--- THE DATA ---
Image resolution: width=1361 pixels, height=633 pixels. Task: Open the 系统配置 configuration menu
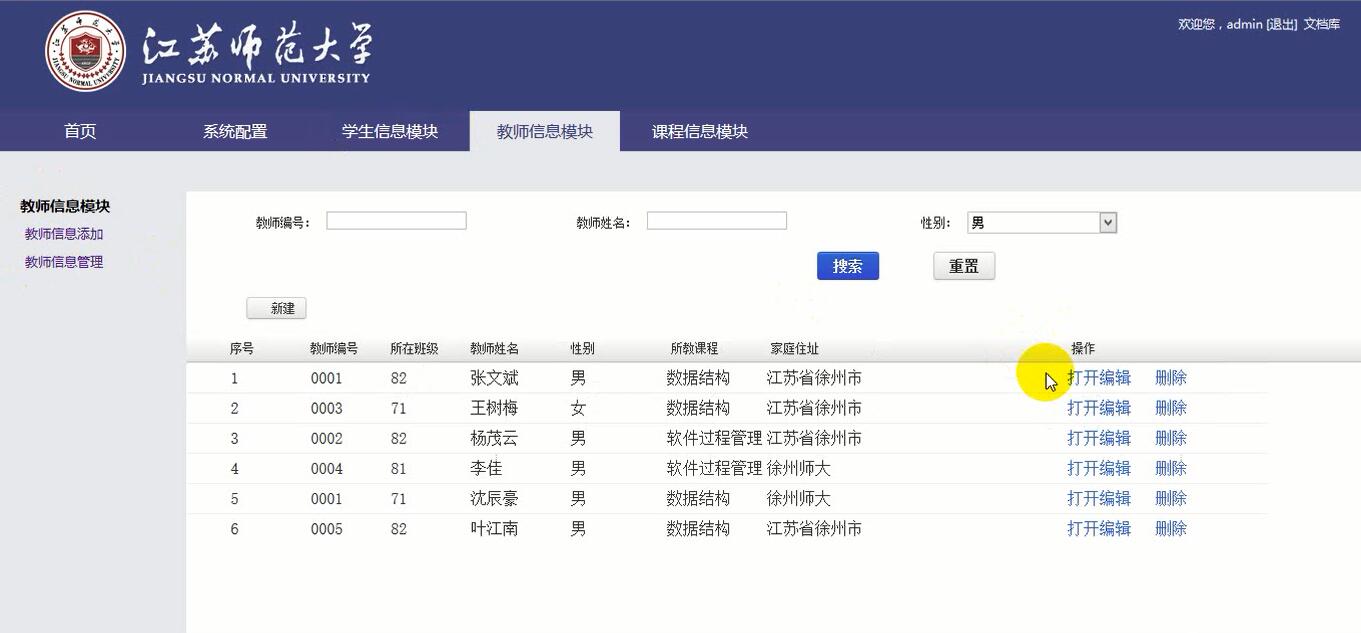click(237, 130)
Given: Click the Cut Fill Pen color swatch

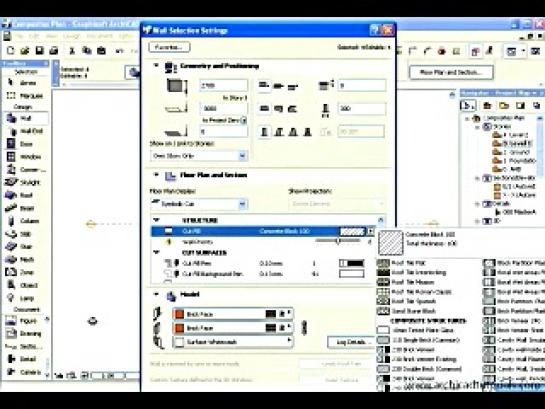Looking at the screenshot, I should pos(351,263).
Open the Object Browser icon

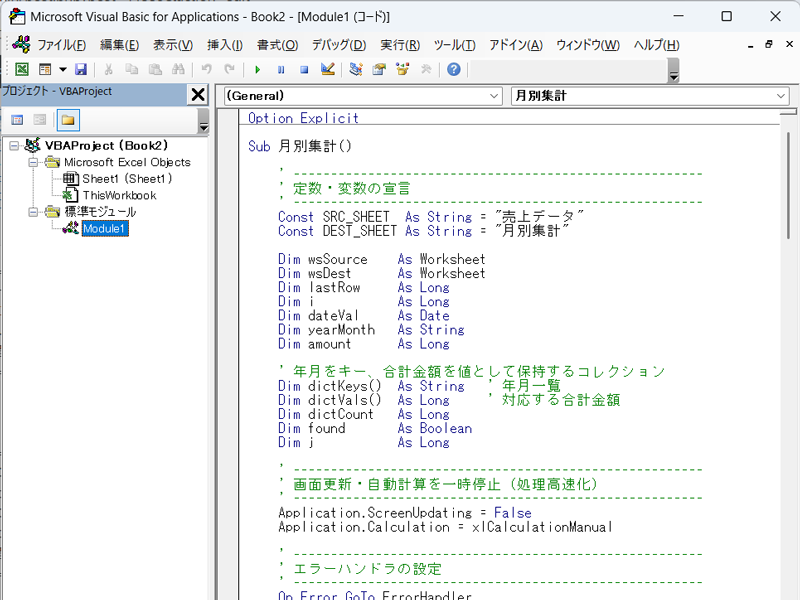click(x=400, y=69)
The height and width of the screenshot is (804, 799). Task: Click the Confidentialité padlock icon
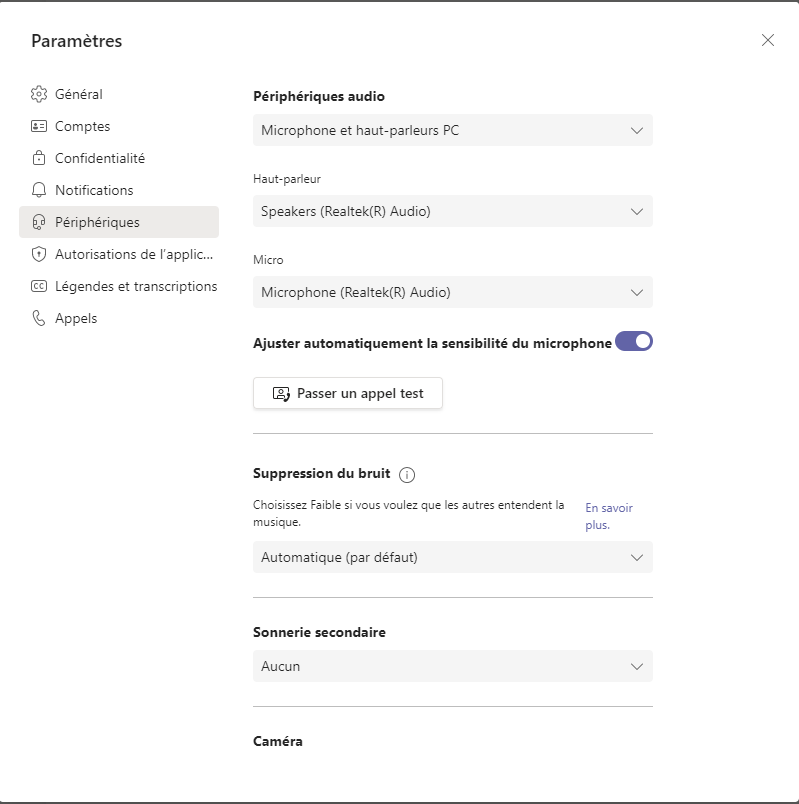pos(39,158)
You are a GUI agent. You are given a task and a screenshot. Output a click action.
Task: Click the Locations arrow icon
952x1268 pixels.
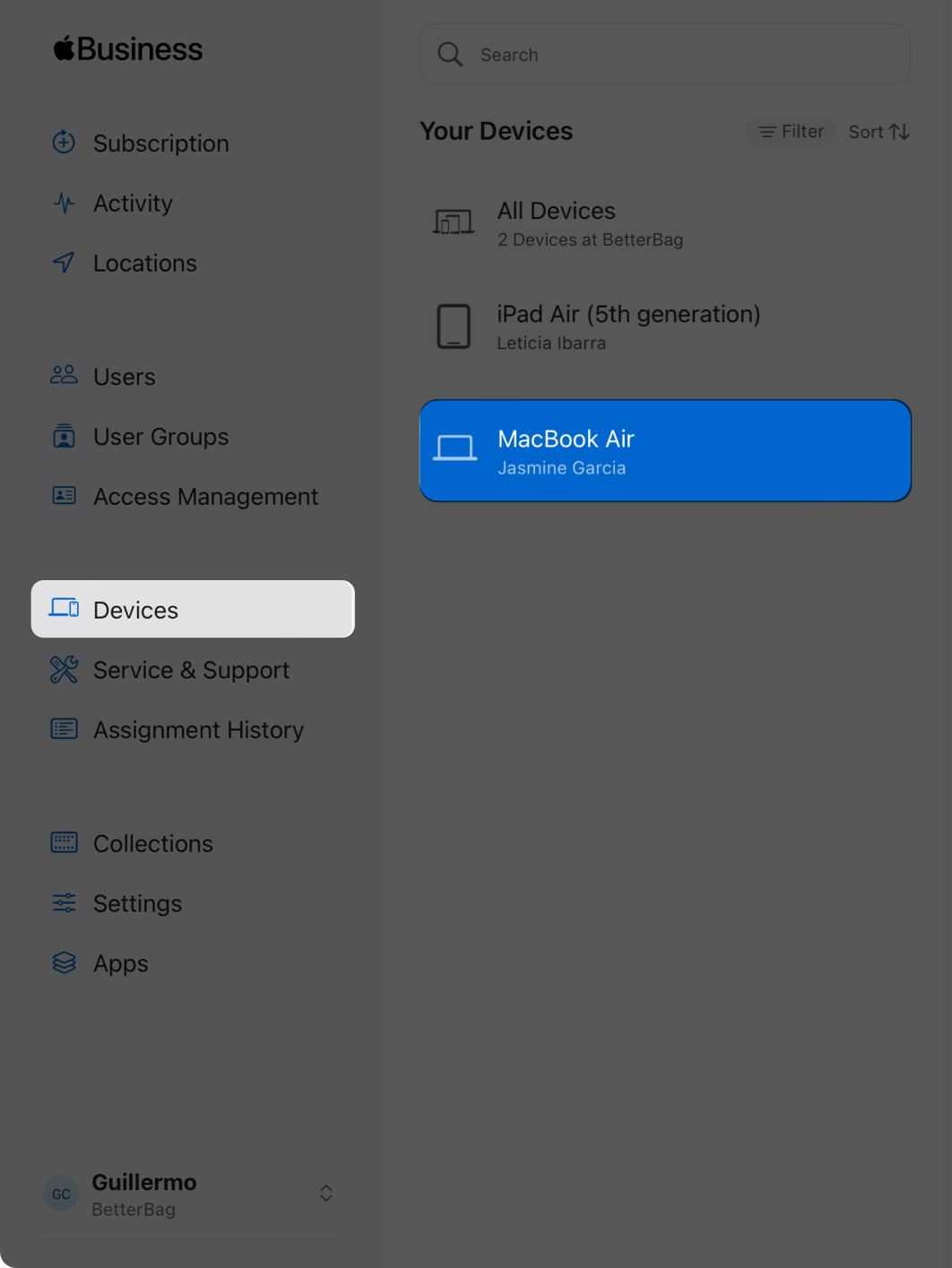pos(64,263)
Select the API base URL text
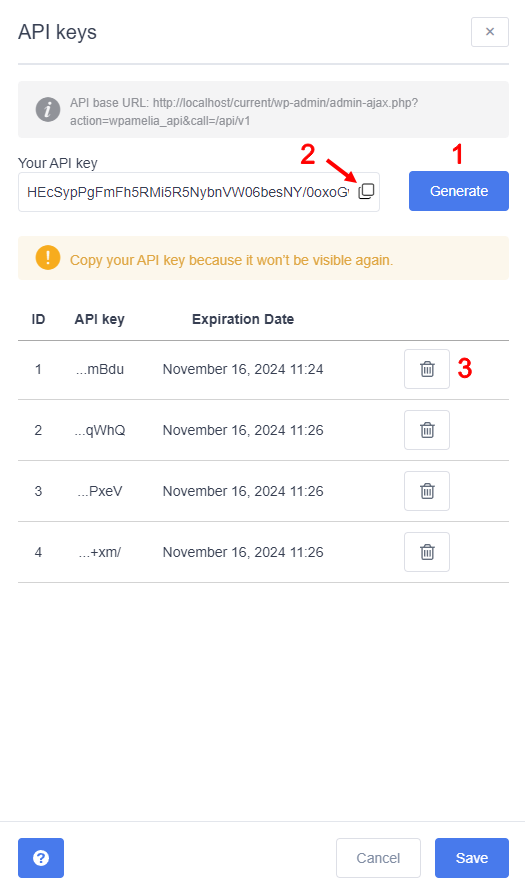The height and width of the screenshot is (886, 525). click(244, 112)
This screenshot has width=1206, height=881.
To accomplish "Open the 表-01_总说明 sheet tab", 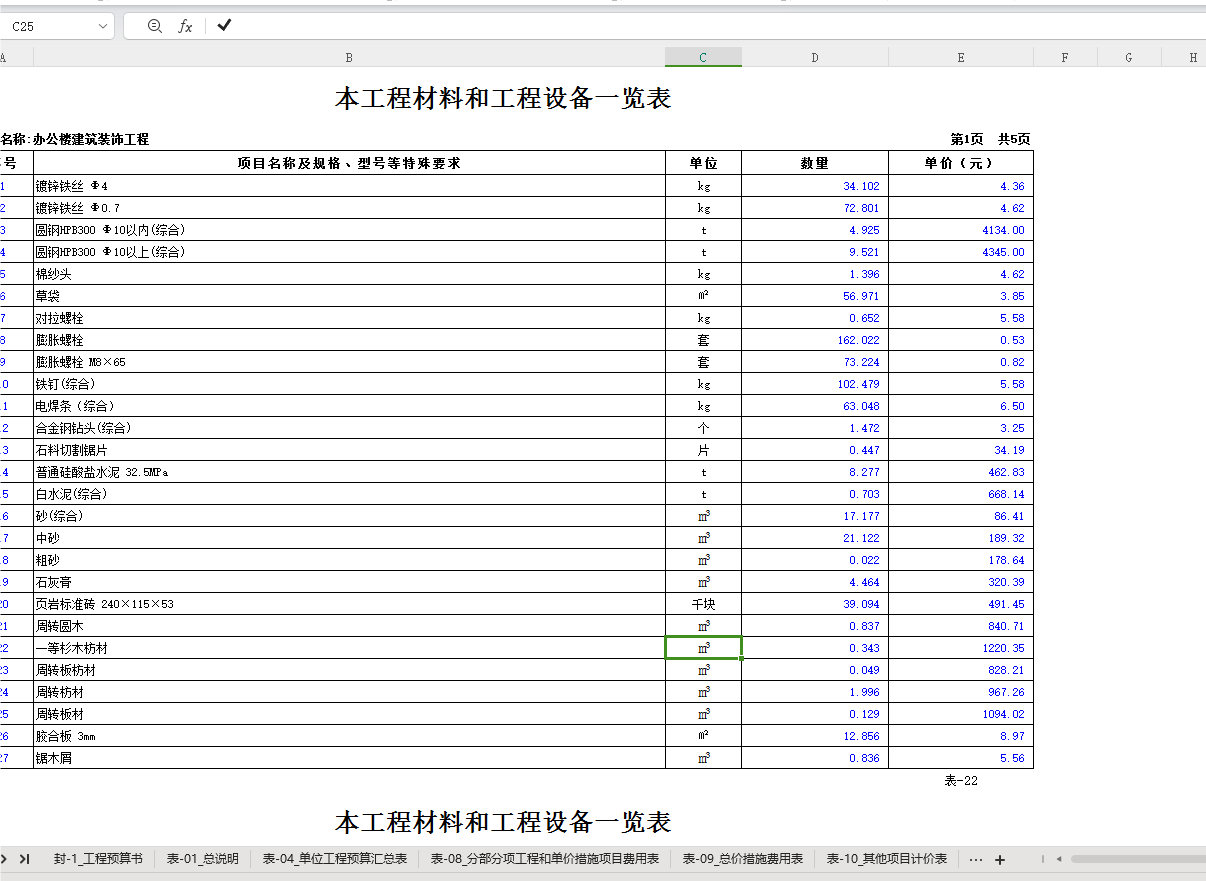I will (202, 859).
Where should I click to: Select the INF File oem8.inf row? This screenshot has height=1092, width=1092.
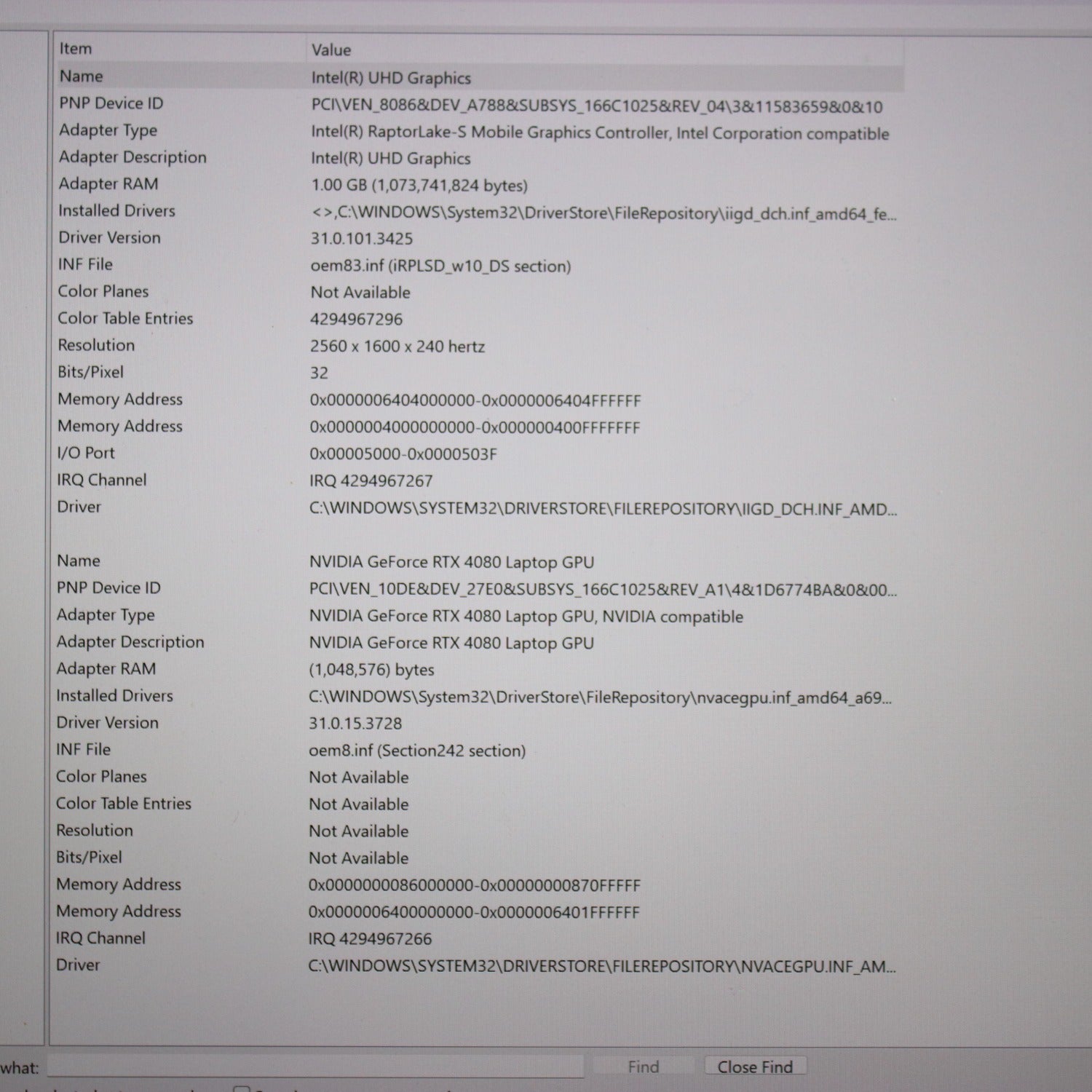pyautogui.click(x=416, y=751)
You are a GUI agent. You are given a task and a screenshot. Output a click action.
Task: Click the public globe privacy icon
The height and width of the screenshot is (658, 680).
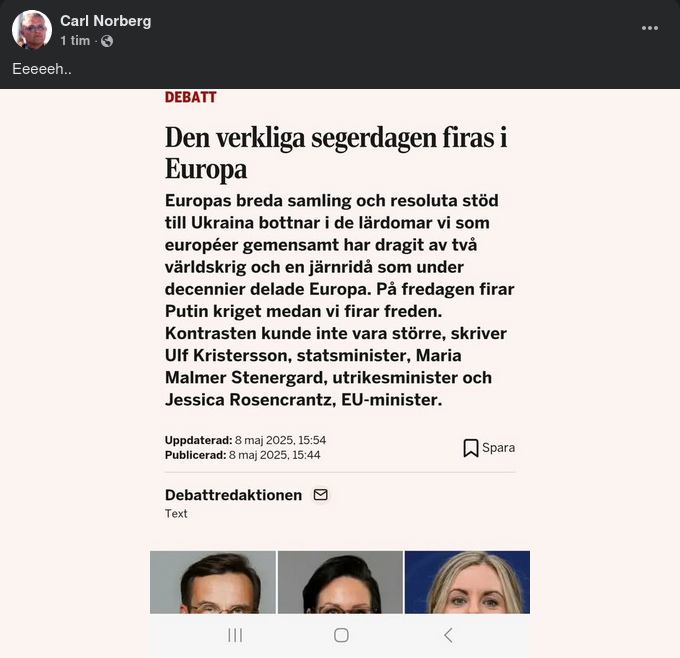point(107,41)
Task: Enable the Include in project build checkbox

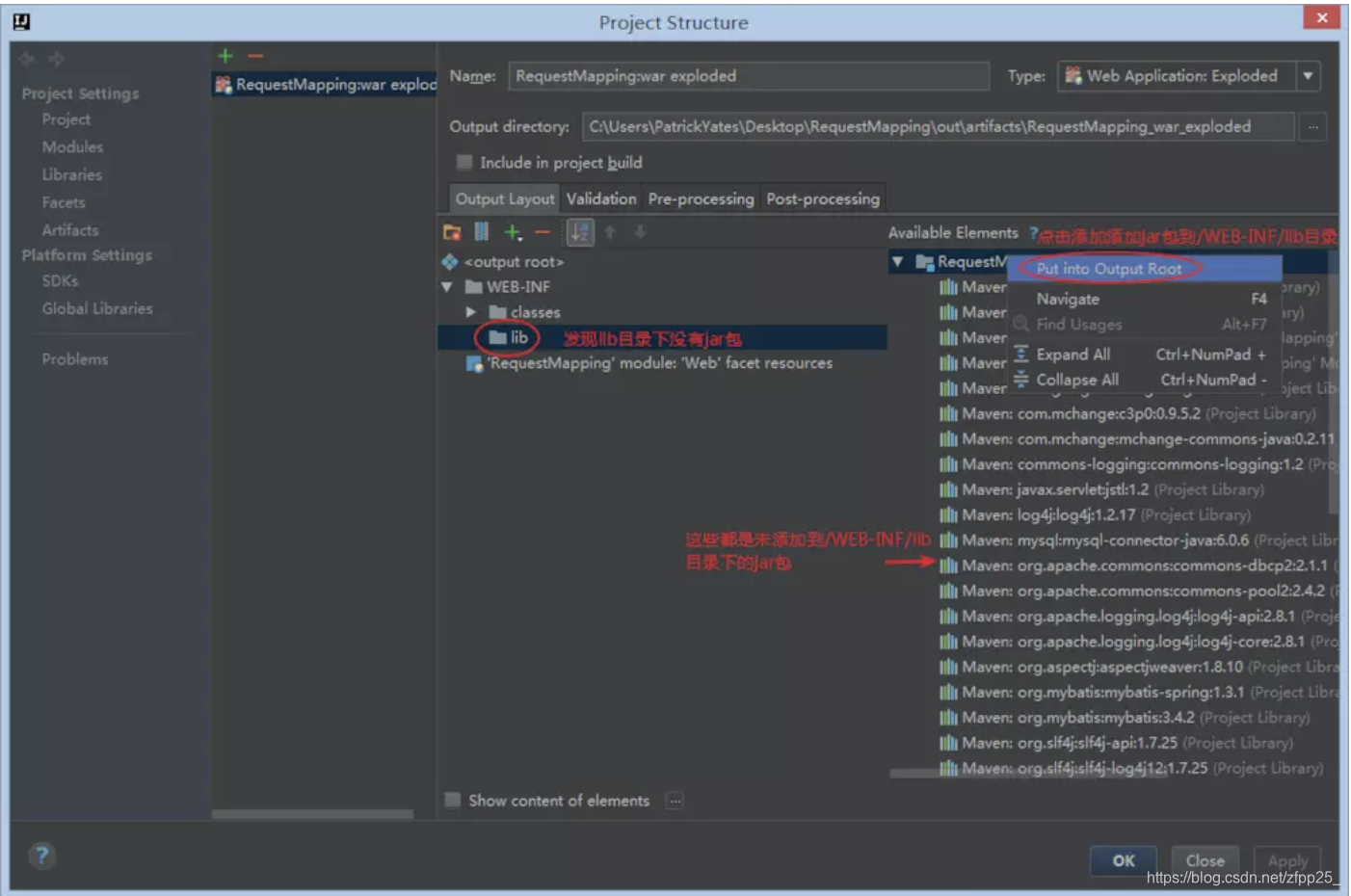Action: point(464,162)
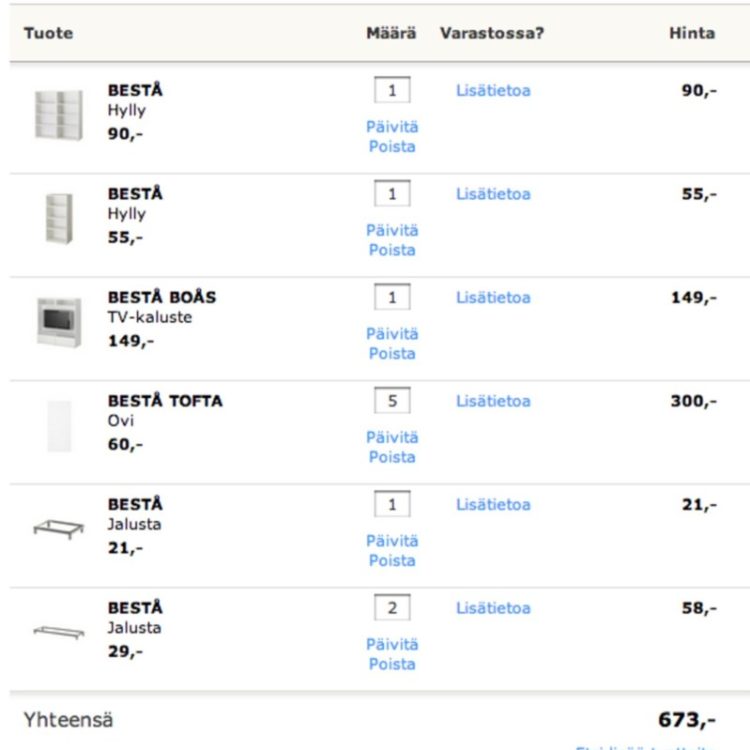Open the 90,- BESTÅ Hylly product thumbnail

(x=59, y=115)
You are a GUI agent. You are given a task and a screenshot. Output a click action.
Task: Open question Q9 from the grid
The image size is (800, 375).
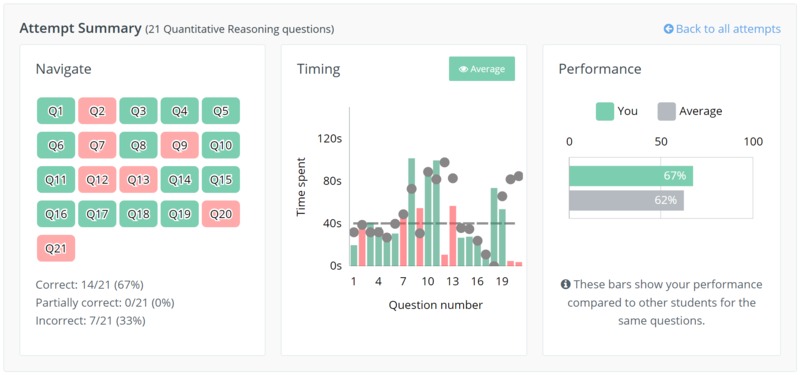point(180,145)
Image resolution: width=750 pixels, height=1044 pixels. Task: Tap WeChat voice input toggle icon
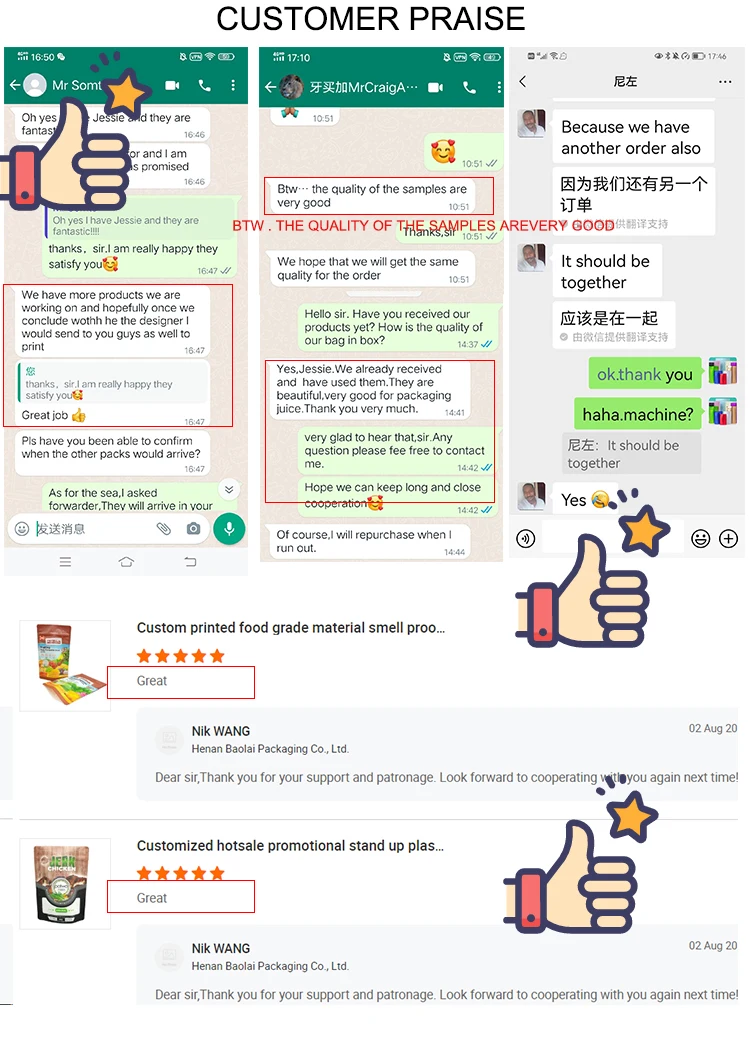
---
SET EXERCISE >> Copy the data above verbatim, starting at its first line and ending at the line that contains "click(x=400, y=69)", with both ends included. Omit the pictures from your copy.

ANSWER IN FULL >>
Image resolution: width=1361 pixels, height=633 pixels. Task: Open the 系统配置 configuration menu
click(237, 130)
Given: Click the Cut Fill Pen color swatch

Looking at the screenshot, I should pos(351,263).
Open the Object Browser icon

click(x=400, y=69)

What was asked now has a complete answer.